Roshi is very similar to the Indian chapatti , but it uses plain flour instead of atta, although you can make with anytype of flour you prefer. Kdhatha , my aunt, makes the softest and thinnest roshi that I have tasted , most probably because she makes it for breakfast and dinner as its staple breakfast and dinner staple in most homes. According to my mum, the secret to a soft dough is by adding boiling hot water to the dough and start kneading right after adding it, first with a metal spoon and then with your hands when it has cooled enough to handle .

 Makes : 14-16  roshi. Preparation time: 45 minutes Cooking time :20 minutes 

  2 cups plain flour 
A big pinch of salt 
2-3 tbsp oil 1 cup BOILING water ( approx)

 1. Sift flour into a large bowl. Add salt. Make a well in the centre and add oil.

 2. Add water, be careful as its boiling hot water!!!. 

 3. Using a metal spoon slowly mix in the flour with water. It will start to form clumps and may look dry but don’t add any more water. 

 4. When its cool enough to handle, but still warm, start kneading with your hands. Once you get a nice soft dough divide it in to 10 balls , knead each ball and ,flatten them a little. 

 5. Dust your work bench with a little flour, and roll each dough to a nice thin flat bread like a chapatti or the Mexican tortilla.
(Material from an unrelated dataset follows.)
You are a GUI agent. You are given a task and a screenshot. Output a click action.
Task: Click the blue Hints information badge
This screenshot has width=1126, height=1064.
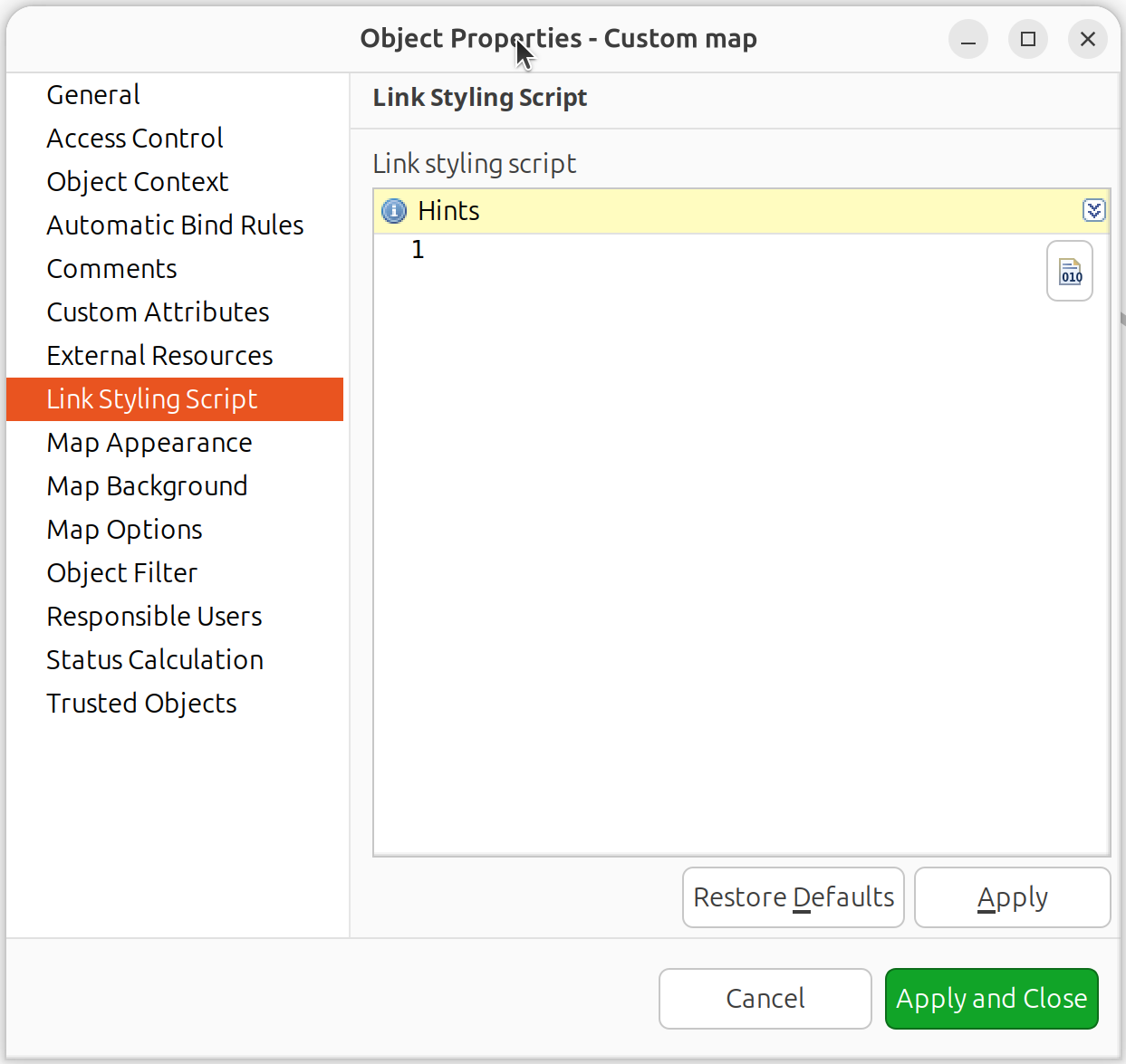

 6. Heat a a large non stick frying pan,over medium heat . Once it is hot, place a roshi in the pan .

 7. Cook until little airport starts to form , flip it over, flatten it a bit with a wooden spoon and cook the other side. Continue the same with the remaining roshi. Serve with any of the curries or mas huni . 

  How we eat our roshi: Some of us like to eat roshi by tearing a small piece and using that to pick a piece of mashuni or dryer curries. Others like to tear a few roshi up into small pieces, add a few ladles of curry , squeeze a little lime or lemon and mix it all in and eat, with a green salad.


  1. i could do with some roshi and kulhi mas right now. am starving!!!

  2. It looks like roti canai to me. Looks great!

  3. i think its more like and indian chapati rather than the roti canao

  4. There is another way also. When I was with Teddy his mother used to cut Roshi with a knife and fill a huge container. Of course eat the same way with a faster speed.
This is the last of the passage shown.